Pilgert man normalerweise eher in die Worldcapital of Beer um in Locations wie Olympiahalle oder Zenith die Elite des Metal zu bewundern, ist es eine nette Abwechslung den kleinen aber coolen und äußerst sympathischen Club mit dem eigenartigen Namen
"59 to 1" zu betreten, in dem sich zwei Testosteronkracher aus den nördlichen Gefielden die Ehre geben wollen.

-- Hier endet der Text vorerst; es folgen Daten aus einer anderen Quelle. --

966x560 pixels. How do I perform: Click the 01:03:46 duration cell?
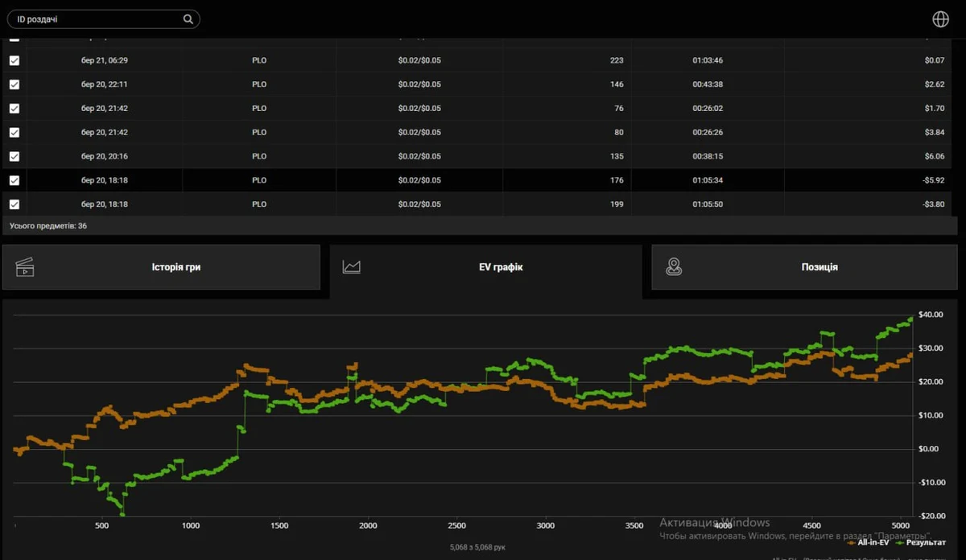point(708,60)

Der Laden ist gut gefüllt, die Bar ist gut gefüllt, das Publikum ist am besten Weg dazu sich gut abzufüllen und zu meiner Überaschung steigt als Opener die dänische Rotz ´n Roll Truppe
Supercharger auf die Bretter um gleich mal zu zeigen wo am heutigen Abend der Hammer hängt. Und der hängt tief, tierisch tief, die fünf Jungs liefern richtig erdigen Powerrawk a la Hellacopters ab, der gleich mal die versammelte Bangmeute auf die Probe stellt. Kompromisslos wird hier klargemacht dass
Gott uns dreckige Riffs und fette Basssaiten gegeben hat um über Bier, Weiber und Motoröl zu philosophiern und nichts anderes. Gratulation meinerseits, hier wird absolut alles richtig gemacht was eine Vorgruppe richtig machen kann,
Supercharger bringen die Meute zum schwitzen und rocken als ob es kein Morgen mehr geben würde, man ist fast schon etwas enttäuscht als der letzte Song angekündigt wird und nach einem letzten Vollgastrack die Bühne für den Hauptact geräumt wird.

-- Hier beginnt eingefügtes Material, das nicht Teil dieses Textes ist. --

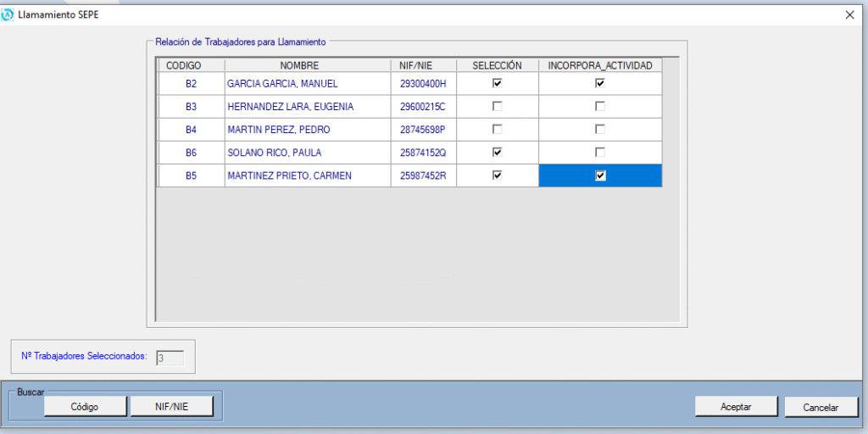Screen dimensions: 868x434
Task: Toggle highlighted INCORPORA_ACTIVIDAD for Martinez Prieto, Carmen
Action: tap(600, 175)
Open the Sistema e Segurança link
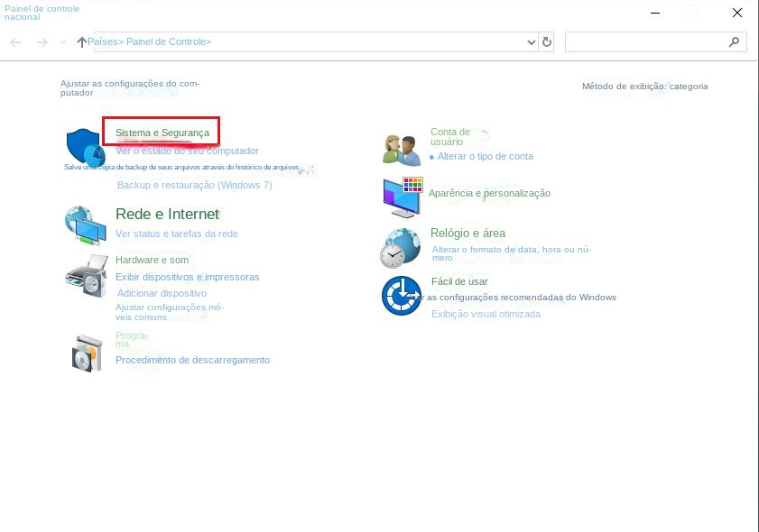This screenshot has height=532, width=759. pyautogui.click(x=162, y=133)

Nach zwei bitternötigen Antidehydrier-Hopfenelektrolytgetränken wird die ohnehin kaum vorhandene Beleuchtung runtergedreht und
Mustasch werfen den Motor an, der anfangs bedrohlich vorsichhin brummt wie der Dieselmotor eines Panzerwagens. Was
Supercharger an jugendlicher Unbekümmerteit rausgerotzt hat machen
Mustasch mit kontrollierter Aggressivität wett, die Stücke sind konstruktiver durchkomponiert und haben trotzdem den nötigen Drive um die Schädel des Mobs kreisen zu lassen. Doomige Stoner-Stücke wie
"Accident Black Spot" oder
"Dogwash" bestimmen anfangs die Auswahl der Songs, es wird sozusagen das Fundament gelegt auf dem man aufbaut, und wirklich – die Band steigert das ohnehin von Anfang an solide Niveau mit jedem Track. Sich einprägende Ohrwürmer wie
"Falling Down" oder
"6:36" machen der Menge feuchte Augen, das Zusammenspiel der Band ist ausgezeichnet und das obwohl David Johannesson von Sparzanza als Ersatzmann für den Gitaristen Hannes Hanson einspringen musste, da letzterer im Juni die Band verlassen hat. Der neue macht seine Sache hervorragend, Fetzer wie
"Parasite" und
"Down in Black" bringt das Publikum zum Schwitzen und Frontmann Ralf Gyllenhammar amüsiert die Leute zwischen den Stücken immer herrlich mit seinen etwas eingestaubten Schuldeutsch-Sätzen wie: „Bringt mir eine Opener für mein Flasche Bier, SCHNEELLL, weil ich bin einer Rockstar!“ da bleibt kein Auge trocken. Als nach
"Monday Warrior" der aktuelle Hit
"Double Nature" mit seinem markanten Mörderriff anklingt gibts kein Halten mehr, das kleine
"59 to 1" rockt ab wie eine Wildsau kurz vor der Schlachtung und obwohl danach jeder denkt das war´s steigt die Band nach einer kurzen Verschnaufpause auf die Bühne um nochmal einen draufzusetzen, der Abend wird mit einer Zugabe gekrönt und die Fans mit dem trockendreckigen
"Black City" letztendlich fertig aber glücklich in die Nacht entlassen.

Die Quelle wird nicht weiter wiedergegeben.